In New York late last month, Rouhani spoke of the “great” American nation. In an address to the United Nations, he said Iran “does not seek to increase tensions with the United States” and both can “arrive at a framework to manage our differences.”

The US-Iran tete-a-tetes have sparked debate in Iran about dropping the "Death to America" chant. Yet differences between the two countries remain a battle cry for hard-liners, who sent a few dozen supporters to the airport to greet Rouhani as he returned from New York with a pelting of eggs and a shoe.

“America is the great Satan,” Friday prayer leader Ahmad Khatami declared from the Tehran pulpit last week.

“During the last 35 years has this evil become less or more?” asked Mr. Khatami. “If yesterday in the arena of conspiracies against Iran, America was a snake, it is now a poisonous serpent. Any conspiracy that is directed against Iran stems from America.”

Proving good intentions

Supreme Leader Ayatollah Ali Khamenei, who makes all final decisions about state policy in Iran, has also frequently listed grievances against the US – from working with Israel to wage a covert war to undermine Iran’s nuclear program, to orchestrating a global network of sanctions that have crippled Iran’s economy. Last February, he ruled out direct US-Iran contact.

Yet Ayatollah Khamenei has now authorized “heroic flexibility” in the nuclear talks, code for making a deal that will permanently limit the scale of Iran’s nuclear program so it will never produce a bomb, but without compromising what Tehran calls its “right” to enrich uranium for peaceful purposes.

“As far as the United States is concerned, we have an open mind,” Mr. Zarif said in a press conference yesterday at the conclusion of the Geneva talks. A senior US official had said Zarif’s package of proposals and his team's interaction with six world powers negotiating were the most “intense, detailed, straightforward [and] candid” seen from Iran in more than one-and-a-half years of such nuclear talks. 

“We are prepared to allow the United States to show its good intentions and goodwill,” said Zarif, echoing long-standing US talking points about Iran. “Of course we need to witness good faith…to see the actions of the United States be commensurate with the words that have been uttered by the highest officials of the United States, that they want to deal with Iran based on mutual respect and mutual interest and equal footing, and in fact to move towards a resolution of this issue.”

That would mean no more sanctions that would make a solution more difficult to obtain.

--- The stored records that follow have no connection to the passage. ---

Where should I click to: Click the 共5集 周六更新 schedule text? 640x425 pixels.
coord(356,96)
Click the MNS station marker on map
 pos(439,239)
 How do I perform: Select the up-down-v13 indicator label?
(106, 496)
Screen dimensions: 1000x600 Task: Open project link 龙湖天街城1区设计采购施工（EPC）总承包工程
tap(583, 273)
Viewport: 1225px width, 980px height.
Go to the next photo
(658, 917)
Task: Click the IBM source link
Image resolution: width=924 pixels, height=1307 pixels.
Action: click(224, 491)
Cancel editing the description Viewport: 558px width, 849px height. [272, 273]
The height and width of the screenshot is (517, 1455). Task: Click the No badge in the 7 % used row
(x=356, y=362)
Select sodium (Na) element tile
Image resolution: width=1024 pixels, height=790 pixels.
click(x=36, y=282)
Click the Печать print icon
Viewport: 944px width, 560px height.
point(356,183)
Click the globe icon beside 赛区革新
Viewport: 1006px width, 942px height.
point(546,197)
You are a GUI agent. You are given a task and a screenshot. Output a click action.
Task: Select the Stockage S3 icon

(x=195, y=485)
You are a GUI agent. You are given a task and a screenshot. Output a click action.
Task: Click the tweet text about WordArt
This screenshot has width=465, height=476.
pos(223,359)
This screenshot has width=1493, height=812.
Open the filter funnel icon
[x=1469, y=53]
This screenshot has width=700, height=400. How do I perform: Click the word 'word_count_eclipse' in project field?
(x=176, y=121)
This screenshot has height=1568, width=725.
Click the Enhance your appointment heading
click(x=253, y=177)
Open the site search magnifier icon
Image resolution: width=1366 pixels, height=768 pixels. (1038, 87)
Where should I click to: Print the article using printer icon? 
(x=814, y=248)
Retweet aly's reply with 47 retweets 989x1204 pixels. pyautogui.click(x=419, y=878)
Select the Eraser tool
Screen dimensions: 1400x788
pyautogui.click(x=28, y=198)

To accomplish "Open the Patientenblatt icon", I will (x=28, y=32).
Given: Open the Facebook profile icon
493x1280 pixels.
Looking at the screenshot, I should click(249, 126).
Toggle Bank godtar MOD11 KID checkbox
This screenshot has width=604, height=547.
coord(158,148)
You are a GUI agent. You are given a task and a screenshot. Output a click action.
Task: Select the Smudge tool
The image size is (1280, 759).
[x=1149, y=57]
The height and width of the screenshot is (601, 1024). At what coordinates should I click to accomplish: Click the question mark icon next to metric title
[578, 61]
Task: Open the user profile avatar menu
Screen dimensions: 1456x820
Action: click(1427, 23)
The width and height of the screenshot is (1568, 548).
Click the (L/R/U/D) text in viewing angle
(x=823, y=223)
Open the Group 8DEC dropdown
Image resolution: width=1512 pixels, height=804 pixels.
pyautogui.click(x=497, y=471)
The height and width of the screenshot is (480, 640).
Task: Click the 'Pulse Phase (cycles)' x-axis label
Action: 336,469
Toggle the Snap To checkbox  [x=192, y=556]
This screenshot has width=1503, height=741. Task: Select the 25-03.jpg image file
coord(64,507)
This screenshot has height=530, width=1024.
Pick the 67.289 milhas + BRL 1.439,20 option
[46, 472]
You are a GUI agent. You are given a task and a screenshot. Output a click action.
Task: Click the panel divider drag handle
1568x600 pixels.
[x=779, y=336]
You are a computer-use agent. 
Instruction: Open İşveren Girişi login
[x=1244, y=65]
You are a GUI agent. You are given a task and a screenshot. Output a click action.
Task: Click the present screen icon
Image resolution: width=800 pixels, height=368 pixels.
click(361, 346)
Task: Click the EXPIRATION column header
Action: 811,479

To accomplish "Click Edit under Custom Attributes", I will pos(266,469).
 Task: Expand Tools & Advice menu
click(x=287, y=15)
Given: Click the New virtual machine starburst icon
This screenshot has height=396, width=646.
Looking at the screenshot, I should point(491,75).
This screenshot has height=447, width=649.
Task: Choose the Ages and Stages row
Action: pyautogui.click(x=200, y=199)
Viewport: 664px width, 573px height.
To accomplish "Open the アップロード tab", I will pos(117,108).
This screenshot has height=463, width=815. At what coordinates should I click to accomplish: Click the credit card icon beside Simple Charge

“We hope that, this time, everybody will pass the test of confidence building," Zarif said. 

Treading carefully

While Khamenei signed off on “heroic flexibility,” however, he has also called some actions taken by the Rouhani team in New York  “inappropriate.”

The politics of these changes are so sensitive in Iran that when the hard-line Kayhan newspaper – whose editor is an official “representative” of Khamenei – misquoted Zarif telling lawmakers in a closed-door session that the Obama-Rouhani call was a mistake, it prompted a brief trip by Zarif to the hospital.  

“This morning, after seeing the headline of one newspaper, I got severe back and leg pain. I couldn’t even walk or sit,” Zarif posted on his Facebook page just over a week ago.

“It was a bitter but very informative day for me,” wrote Zarif. “I learned that whatever I want to say, to say it publicly, because otherwise the market for abuse is very active.”

In Geneva yesterday, Zarif had to be pushed into the press conference in a wheelchair.

Yet even the health of Zarif – who was educated in San Francisco and Denver, has spent more than half his life in the US, and can banter easily in English with other diplomats – became a source of common ground and mutual commiseration at the Geneva talks.

“There isn’t one among us who doesn’t have a back problem,” said the senior US official. “So everybody had a piece of a back story for [Zarif] – books they thought he should read, things he might try – because we have all suffered.”

Editor's note: This story has been edited to correctly reflect the Iranian official who met with US negotiator Wendy Sherman.